To prevent late recurrence, a prolonged endocrine standard of care therapy might suppress MRD long lastingly and can prevent thereby disease outgrowth [54‐56]. Although, endocrine therapy is a well-tolerated, cost-efficient therapy option, subgroups under low recurrence risk prone to overtreatment and patients under high risk would benefit from an enhanced and multimodal systemic therapy. Currently, there are several trials aiming to target MRD with systemic adjuvant treatment options including liquid biopsy analyses for therapy stratification and monitoring (NCT04523857, NCT00429247, and NCT01779050).

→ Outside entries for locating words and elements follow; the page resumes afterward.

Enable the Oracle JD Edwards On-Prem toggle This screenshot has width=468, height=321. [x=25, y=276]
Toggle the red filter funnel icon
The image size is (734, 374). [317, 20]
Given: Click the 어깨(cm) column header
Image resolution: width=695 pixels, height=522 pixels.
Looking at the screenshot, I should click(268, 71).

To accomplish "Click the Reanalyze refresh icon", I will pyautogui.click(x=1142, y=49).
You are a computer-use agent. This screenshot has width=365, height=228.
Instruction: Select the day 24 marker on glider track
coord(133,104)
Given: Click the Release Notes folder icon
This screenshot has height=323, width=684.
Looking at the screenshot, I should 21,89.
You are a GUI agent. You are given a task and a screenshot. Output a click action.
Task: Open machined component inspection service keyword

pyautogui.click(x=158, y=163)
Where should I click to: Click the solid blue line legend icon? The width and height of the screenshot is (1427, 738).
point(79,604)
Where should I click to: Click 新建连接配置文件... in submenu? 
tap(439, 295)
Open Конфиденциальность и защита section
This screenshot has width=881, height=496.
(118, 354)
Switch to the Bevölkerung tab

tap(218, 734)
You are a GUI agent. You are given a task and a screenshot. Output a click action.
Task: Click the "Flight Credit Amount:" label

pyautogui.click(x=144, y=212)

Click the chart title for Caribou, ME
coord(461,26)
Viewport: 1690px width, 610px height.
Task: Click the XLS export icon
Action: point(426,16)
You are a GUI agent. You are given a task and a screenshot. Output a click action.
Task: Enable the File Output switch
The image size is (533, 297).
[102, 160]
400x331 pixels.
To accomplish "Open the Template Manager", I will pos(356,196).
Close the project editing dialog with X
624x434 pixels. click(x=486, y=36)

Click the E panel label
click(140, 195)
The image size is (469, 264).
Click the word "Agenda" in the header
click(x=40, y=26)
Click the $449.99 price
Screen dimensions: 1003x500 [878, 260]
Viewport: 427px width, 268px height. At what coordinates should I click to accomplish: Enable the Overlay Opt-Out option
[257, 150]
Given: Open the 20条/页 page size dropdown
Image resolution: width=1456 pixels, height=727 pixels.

3.2 Monitoring MRD in breast cancer patients by detection and characterization of DTCs
For screening and monitoring of MRD, DTC characterization from BM aspirates were introduced and appear as additional micrometastasis searching tool besides the sentinel lymph node investigation [57]. BM aspiration is an invasive method but procedure integration into the surgical setting with general anesthetics can provide a pain-reduced opportunity for gaining information about DTCs. If BM aspirate analysis precise the prognosis prediction in comparison to clinicopathological criteria like tumor size, nodal status, tumor grading, and molecular subclassification, this investigation would be legitimate for incorporation into clinical routine. Previously, Braun et al. showed in a multicenter study that DTC detection in BM independently predicted prognostic values [34]. This finding has been more recently confirmed in a large-scale single-center investigation on 803 patients out of 3141 patients, showing that DTC positivity was an independent prognostic marker for disease-free survival (DFS) and overall survival (OS) [58]. By finding 2814 patients with detectable DTC from a 10,307 patient’s cohort, a multicenter international study could further strengthen the independence as prognostic marker [59]. Interestingly, DTC detection appears to provide information independent from the recurrence score determined by the analysis of primary breast tumor tissue like the Oncotype DX score [60].
Besides DTC enumeration, the additional molecular characterization of DTCs at the single-cell level can provide deeper insights into the biology of MRD. This might hold the potential for identifying biological key signatures as targets for adjuvant therapies for each patient’s MRD and can personalize adjuvant therapy that target those signatures. Interestingly, DTCs isolated from BM appears to show HER2 amplification in patients with HER2-negative primary tumors [61‐63]. Accordingly, HER2 status of DTCs can offer one opportunity to eradicate MRD, as it was shown in previous work [64] and is under current investigation in trials (NCT00429247 and NCT01779050). Besides HER2, primary breast cancer tissue and DTCs can also differ in terms of their PIK3CA mutations, EPCAM upregulation, MYC and CCNE1 oncogene upregulation, or ESR1 expression, underlining the heterogeneity of DTCs [65]. Whether dormant DTCs harbor cancer-stem cell characteristics remains subject of ongoing investigations. Balic et al. showed that 72% of breast cancer patients analyzed harbored DTCs with a CD44 + /CD24–stem cell phenotype [66]. Whether or whether not these stem-cell like DTCs are able to form metastasis remains to be demonstrated. Whole-genome amplification followed by DNA analysis for copy number aberrations or mutations [8] might provide more comprehensive information on the genomic background of DTCs, and the comparison to overt metastases might allow the identification of metastasis-initiating cells.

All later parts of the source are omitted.